In that expression they restored the church to its original purity and recovered a key concept that we too often lose the holiness of the ordinary.  The manner in which we worship, the buildings we build for that purpose, and the way in which we live our lives in the everyday should all work together to continue and to promote that rediscovery.  God’s presence makes everything holy and we are to seek to have the eyes to see, the minds to understand, and the hearts to hold that truth.

Worship, then, isn’t about us.  It’s not about what we come to “get out of” the hour we give to God on a Sunday morning.  Nor is it about the style of worship that we follow, the music we use, or the liturgical, symbolic things we pick up or that we drop.  What worship is about is God.  What is important about our worship is that we understand that God is to be at the center, God is the focus, God is the reason we’re here, and that God is the only One who matters.  When we begin to understand that, then we begin to understand the way of true worship.

No one has more powerfully spoken to my heart about the way of true worship than the writer-contemplative, and self-described “lapsed Congregationalist,” Annie Dillard.  In Holy the Firm she contrasts the power and wonder of the mystery of nature with the often anemic assembling of those who come for worship in churchly buildings.  She describes worship thus, “set pieces of liturgy . . .  certain words which people have successfully addressed to God without getting killed.”  Why?  Because we simply don’t understand that we’re in the presence of the living God, the Author of all life, the source of all being, and too often we come out of a sense of dreary obligation rather than out of the love and wonder of encounter in a relationship.  There are people who go with more joy to pick up the paper or to play golf than they do to come to worship the God who gave them their very selves.  Dillard challenges us and holds up the mirror to us when she writes:

On the whole I do not find Christians, outside of the catacombs, sufficiently sensible, aware, of conditions.  Does anyone have the foggiest idea what sort of power we so blindly invoke?  Or, as I suspect, does no one believe a word of it?  The churches are children, playing on the floor with their chemistry sets, mixing up a batch of TNT to kill a Sunday morning. [Teaching a Stone to Talk, p. 40]

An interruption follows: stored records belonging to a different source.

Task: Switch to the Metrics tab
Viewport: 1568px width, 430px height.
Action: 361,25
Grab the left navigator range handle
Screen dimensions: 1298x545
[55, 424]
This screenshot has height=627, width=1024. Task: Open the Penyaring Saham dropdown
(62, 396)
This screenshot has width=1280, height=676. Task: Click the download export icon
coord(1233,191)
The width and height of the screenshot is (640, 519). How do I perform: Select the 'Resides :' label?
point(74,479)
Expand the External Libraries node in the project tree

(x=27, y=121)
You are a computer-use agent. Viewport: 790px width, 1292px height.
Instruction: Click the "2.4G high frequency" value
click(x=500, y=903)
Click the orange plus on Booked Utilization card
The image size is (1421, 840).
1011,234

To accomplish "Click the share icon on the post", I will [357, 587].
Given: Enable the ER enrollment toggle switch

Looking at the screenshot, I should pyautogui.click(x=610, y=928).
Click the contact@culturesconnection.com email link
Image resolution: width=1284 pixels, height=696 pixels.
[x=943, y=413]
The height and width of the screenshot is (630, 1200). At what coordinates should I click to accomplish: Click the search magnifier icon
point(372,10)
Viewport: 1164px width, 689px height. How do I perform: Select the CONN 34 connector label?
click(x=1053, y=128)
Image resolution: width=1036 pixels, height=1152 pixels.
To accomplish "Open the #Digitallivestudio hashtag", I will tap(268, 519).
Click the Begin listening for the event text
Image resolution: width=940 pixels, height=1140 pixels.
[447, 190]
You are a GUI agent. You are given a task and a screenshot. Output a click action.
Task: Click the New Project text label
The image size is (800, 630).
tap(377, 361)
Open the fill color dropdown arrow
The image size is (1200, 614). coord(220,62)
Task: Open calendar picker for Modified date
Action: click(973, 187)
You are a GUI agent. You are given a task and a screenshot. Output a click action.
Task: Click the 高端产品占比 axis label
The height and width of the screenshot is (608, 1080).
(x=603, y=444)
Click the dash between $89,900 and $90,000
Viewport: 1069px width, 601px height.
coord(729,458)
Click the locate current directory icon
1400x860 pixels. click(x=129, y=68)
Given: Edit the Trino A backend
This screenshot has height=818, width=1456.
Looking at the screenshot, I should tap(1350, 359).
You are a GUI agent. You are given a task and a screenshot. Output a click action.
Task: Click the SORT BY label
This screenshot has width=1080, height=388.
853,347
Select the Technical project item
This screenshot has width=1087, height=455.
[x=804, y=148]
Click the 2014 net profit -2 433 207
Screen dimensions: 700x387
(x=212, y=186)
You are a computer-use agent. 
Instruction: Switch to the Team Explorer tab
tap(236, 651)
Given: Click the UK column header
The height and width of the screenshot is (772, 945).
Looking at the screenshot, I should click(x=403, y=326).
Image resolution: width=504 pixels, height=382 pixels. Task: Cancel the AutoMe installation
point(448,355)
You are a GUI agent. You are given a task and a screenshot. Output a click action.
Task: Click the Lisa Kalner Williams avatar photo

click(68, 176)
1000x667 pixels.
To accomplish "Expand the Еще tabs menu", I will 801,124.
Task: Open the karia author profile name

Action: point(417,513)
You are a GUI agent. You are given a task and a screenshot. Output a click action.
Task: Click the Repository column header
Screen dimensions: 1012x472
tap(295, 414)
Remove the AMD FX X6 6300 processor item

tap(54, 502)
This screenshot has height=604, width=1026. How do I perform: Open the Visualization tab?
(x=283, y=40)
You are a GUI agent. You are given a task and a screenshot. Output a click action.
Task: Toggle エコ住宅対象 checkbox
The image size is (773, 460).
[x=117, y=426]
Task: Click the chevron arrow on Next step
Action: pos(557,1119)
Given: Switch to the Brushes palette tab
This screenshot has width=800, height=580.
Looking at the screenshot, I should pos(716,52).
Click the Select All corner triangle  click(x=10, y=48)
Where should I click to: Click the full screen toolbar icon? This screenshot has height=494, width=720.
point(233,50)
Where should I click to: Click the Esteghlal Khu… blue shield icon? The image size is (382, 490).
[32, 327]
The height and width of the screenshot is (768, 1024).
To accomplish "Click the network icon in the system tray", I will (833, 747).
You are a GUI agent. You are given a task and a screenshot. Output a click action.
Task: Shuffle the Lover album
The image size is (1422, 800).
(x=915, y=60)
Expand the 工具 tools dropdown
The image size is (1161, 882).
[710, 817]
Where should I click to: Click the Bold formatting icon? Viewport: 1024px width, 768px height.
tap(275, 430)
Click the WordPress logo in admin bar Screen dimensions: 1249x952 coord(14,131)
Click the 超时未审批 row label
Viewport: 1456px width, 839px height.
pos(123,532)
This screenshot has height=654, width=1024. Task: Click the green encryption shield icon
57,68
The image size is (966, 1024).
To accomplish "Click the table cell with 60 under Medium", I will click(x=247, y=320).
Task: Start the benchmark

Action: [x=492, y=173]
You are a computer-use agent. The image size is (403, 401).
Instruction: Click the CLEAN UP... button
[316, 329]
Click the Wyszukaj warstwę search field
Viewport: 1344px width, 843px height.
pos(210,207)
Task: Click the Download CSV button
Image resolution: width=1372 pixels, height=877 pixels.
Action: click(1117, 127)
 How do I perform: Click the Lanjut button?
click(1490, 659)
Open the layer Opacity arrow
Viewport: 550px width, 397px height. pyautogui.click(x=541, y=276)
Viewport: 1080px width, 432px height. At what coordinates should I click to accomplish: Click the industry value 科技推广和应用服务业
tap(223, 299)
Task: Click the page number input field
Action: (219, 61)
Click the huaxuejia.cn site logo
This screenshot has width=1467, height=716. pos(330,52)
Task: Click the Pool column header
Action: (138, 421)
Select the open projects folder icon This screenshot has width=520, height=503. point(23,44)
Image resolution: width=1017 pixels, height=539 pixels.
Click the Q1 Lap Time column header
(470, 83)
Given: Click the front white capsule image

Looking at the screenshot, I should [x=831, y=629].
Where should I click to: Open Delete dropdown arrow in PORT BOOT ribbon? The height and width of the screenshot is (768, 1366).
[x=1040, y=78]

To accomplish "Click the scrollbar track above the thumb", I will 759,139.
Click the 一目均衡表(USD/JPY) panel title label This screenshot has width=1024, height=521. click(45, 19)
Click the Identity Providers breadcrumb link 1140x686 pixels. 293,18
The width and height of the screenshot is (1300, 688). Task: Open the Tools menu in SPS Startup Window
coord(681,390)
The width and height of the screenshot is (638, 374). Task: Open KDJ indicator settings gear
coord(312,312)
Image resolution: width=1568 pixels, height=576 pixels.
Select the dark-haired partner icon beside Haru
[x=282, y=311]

Beloved, the living God, the Creator is here – right now.  God is here, because we’ve asked God to come here.  We’ve ‘invoked’ God’s presence among us and God has listened to our requests and is here.  Have you ever wondered how you’d react if you prayed, “O Lord” and heard in response, “Yes, my child”?  Yet, God is there each time we pray and God is here right now as we worship.  Do we believe it?  If we do, then we should reflect it in our attitudes, on our faces, in the way we approach one another, and in the reverence we show God’s gathered people and the whole of God’s creation.

If we understand the power that is here, the power that is in every one of us, we can not only be transformed people; we can become agents of transformation.  Through us God’s love, God’s peace, and God’s presence can be made real in our world.  It can happen and it will happen, if we keep the commandment to have no other gods but God.  And when we see that commandment brought home in what Jesus taught: “You shall love the Lord your God, with all your heart, with all your soul, and with all your mind . . . . You shall love your neighbor as yourself” then we will understand and walk the way of true worship.